Tick-level backtest runner — replays real Parquet L2/trade events
through the event-driven simulation engine.
This is the foundation for HFT strategy validation. Unlike the VBT runner
which uses candle data, this replays every L2 snapshot, trade tick, and
mark price update sequentially through the queue-position-aware simulator.
Usage:
python backtests/tick_runner.py --coin BTC --start 2026-08-01 --end 2026-08-07
python backtests/tick_runner.py --coin ETH --days 3 --maker as_mm --gamma 0.15
python backtests/tick_runner.py --coin BTC --maker vpin_as_mm --vpin-threshold 0.3
"""
from __future__ import annotations
import argparse
import json
import logging
import math
import os
import sys
from datetime import datetime, timezone
from pathlib import Path
from typing import Optional
sys.path.insert(0, str(Path(__file__).resolve().parent.parent))
from sim.engine import SimulationEngine, SimConfig
from sim.maker import AvellanedaStoikovMaker, MakerConfig
from sim.fills import FillModelConfig
from sim.scenario import ScenarioConfig
from quant.significance import QuantVerdict
logger = logging.getLogger(__name__)
RESULTS_DIR = Path(__file__).resolve().parent / "results" / "tick"
RESULTS_DIR.mkdir(parents=True, exist_ok=True)
class VPINGatedASMaker(AvellanedaStoikovMaker):
"""A-S market maker with VPIN toxicity gating and inventory skew.
Inherits the base A-S quoting logic and adds:
- VPIN gating: stop quoting when VPIN exceeds threshold
- Inventory skew: bias quotes toward reducing inventory
- Dynamic spread: widen spread when VPIN is elevated but below alarm
"""
def __init__(
self,
config: MakerConfig | None = None,
vpin_threshold: float = 0.30,
vpin_alarm: float = 0.50,
vpin_window: int = 50,
):
super().__init__(config)
self._vpin_threshold = vpin_threshold
self._vpin_alarm = vpin_alarm
self._current_vpin: float = 0.0
self._buy_vol: list[float] = []
self._sell_vol: list[float] = []
self._vpin_window = vpin_window
self._vpins: list[float] = []
def update_vpin(self, buy_vol: float, sell_vol: float):
self._buy_vol.append(buy_vol)
self._sell_vol.append(sell_vol)
if len(self._buy_vol) > self._vpin_window * 20:
self._buy_vol = self._buy_vol[-self._vpin_window * 20:]

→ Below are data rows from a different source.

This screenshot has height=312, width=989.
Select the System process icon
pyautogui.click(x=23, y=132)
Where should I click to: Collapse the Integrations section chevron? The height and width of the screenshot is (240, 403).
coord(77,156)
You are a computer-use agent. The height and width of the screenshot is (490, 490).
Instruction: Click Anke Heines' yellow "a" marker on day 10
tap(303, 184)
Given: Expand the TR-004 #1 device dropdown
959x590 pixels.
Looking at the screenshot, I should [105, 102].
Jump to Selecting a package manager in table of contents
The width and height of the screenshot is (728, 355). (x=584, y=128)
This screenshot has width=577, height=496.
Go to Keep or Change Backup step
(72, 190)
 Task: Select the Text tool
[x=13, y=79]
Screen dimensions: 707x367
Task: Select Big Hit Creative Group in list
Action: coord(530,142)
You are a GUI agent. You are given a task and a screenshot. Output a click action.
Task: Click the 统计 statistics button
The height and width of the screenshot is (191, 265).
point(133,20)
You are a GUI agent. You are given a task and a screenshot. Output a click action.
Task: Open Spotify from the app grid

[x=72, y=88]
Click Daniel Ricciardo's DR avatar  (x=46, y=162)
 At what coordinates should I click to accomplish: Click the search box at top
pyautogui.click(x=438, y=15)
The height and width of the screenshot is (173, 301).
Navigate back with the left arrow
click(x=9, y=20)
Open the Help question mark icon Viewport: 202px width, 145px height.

self._sell_vol = self._sell_vol[-self._vpin_window * 20:]
self._recompute_vpin()
def _recompute_vpin(self):
from microstructure.toxicity import compute_vpin
result = compute_vpin(
list(self._buy_vol), list(self._sell_vol),
n_buckets=self._vpin_window,
)
self._current_vpin = result.get("vpin_value", 0.0)
self._vpins.append(self._current_vpin)
if len(self._vpins) > 200:
self._vpins = self._vpins[-200:]
@property
def vpin(self) -> float:
return self._current_vpin
def allowed_to_quote(self) -> tuple[bool, float]:
if self._current_vpin >= self._vpin_alarm:
return False, 0.0
if self._current_vpin >= self._vpin_threshold:
reduction = (self._current_vpin - self._vpin_threshold) / (
self._vpin_alarm - self._vpin_threshold
)
return True, max(0.0, 1.0 - reduction)
return True, 1.0
def quote(
self,
mid_price: float,
inventory: float,
elapsed_hours: float,
) -> Optional["Quote"]:
from sim.maker import Quote
allowed, size_mult = self.allowed_to_quote()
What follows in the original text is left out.